De acordo com o Marco, com o projeto aprovado, o HEPIC se coloca em uma posição mais adequada do ponto de vista de colaborar com o experimento. "Agora a gente tem recursos, capacidade de contratar pessoas e infraestrutura. Como qualquer área da ciência, você tem que investir, você tem que ter dinheiro para fazer. Não dá para a gente pensar nisso sem investimento", reforça o pesquisador .
Dados apresentados pela reitora Sandra Regina Goulart Almeida em audiência pública realizada no Senado Federal, no dia 23, traz que o incremento de 1% nos gastos em pesquisa e desenvolvimento gera crescimento de 9,92% no Produto Interno Bruto (PIB) de um país, e o valor total gerado pela pesquisa pública costuma ser de três a oito vezes superior ao investido. “O financiamento público é positivo para o país, em termos de soberania, e muito importante também porque retorna para o PIB”, disse Sandra Goulart.
Esse exemplo é um retrato da importância do investimento da ciência no Brasil e a ciência como algo fundamental para o desenvolvimento de um país. Com isso, Marco destaca que essa é uma área que exige um financiamento grande. "Quando a gente teve um aporte importante da FAPESP para esse projeto, permitiu a gente colaborar no custo desse experimento.
Cada sensor é uma pastilha de silício de aproximadamente 1,3 milímetros quadrados. E o projeto prevê mais de 3 milhões dessas pastilhas montadas em camadas para que quando tem-se uma partícula da colisão sendo produzida, ela atravesse essas camadas, sendo possível identificar onde ela passou e quando ela passou.
Próximos desafios da pesquisa
Perguntado sobre os próximos desafios, Marco explica que o detector ainda não está construído. "O que a gente chama de um processo de revisão da capacidade de produção desses sensores.
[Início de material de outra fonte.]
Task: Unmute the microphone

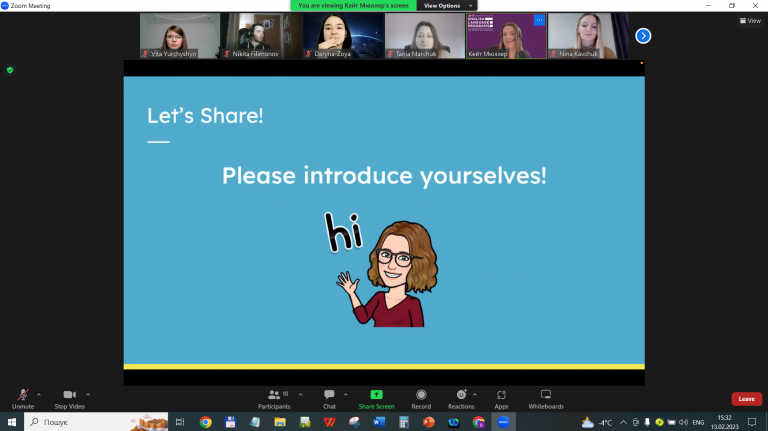Action: pyautogui.click(x=23, y=399)
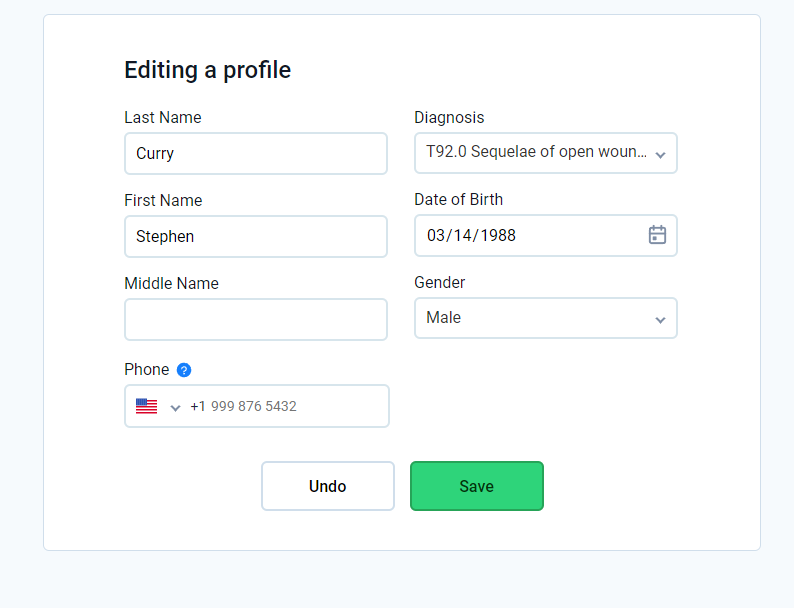Screen dimensions: 794x608
Task: Select the year 1988 in Date of Birth
Action: (x=497, y=236)
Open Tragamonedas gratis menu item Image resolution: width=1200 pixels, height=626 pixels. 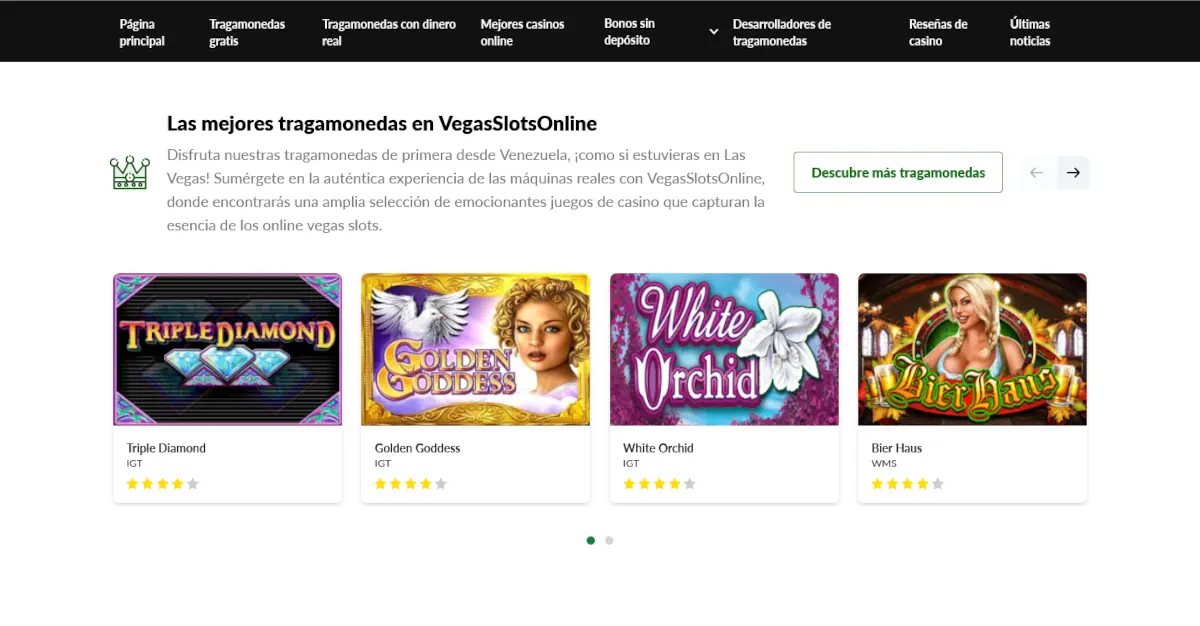(x=247, y=32)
Então, nesses últimos meses, estávamos envolvidos em uma campanha de teste desses dispositivos que estavam sendo produzidos para ter certeza que estava pronto para iniciar a produção".
Esse processo é um outro marco do projeto, pois teve uma participação importante da USP na parte de estudar a resposta desses dispositivos e ver o quanto isso estava adequado para a proposta. De acordo com Marco, "o próximo desafio agora é construir esse equipamento. Integrar isso é um desafio enorme. Toda a parte de leitura de sinais, de processamento, de integrar isso com o resto do detector, é uma das partes mais difíceis do projeto. Eu diria que, até agora, a gente não viu ainda os grandes problemas que podem aparecer e que vão exigir realmente a nossa criatividade para serem resolvidos."
Brasil se torna Estado membro do CERN e fortalece o da Física no país
Uma das principais novidades para o Brasil no campo da Física é a nomeação do País como Estado membro associado do CERN. A conquista foi celebrada entre os/as pesquisadores/as, pois há 12 anos o país vinha desdobrando a formalização e amplia a responsabilidade dos agentes diante do compromisso com os avanços no campo da Física de Partículas.
Em conversa com o pesquisador Marco Leite, ele ressalta que o processo transforma o Brasil, antes como convidado, agora como participante que faz parte de uma comunidade com metas e objetivos. "Por mais que a gente enfrentasse esses desafios, o comprometimento com um laboratório como o CERN faz tudo ficar mais firme", completa o pesquisador .
Além disso, Marco ressalta que a nomeação trouxe visibilidade, principalmente do ponto de vista do governo e das agências de financiamento. "Criou uma movimentação positiva e agora a bola está do nosso lado. Eu acho que compete a nós realmente usar os mecanismos e as oportunidades que a gente tem nesse acordo para fazer mais do que a gente vinha fazendo.
O recurso a longo prazo é uma das questões que o pesquisador julga fundamental para a Física. De acordo com ele, a nomeação pode abrir possibilidades para essa modalidade de financiamento e que poderia ajudar em planejamentos de execução maiores, como por exemplo no caso do LHC, que existe há 62 anos.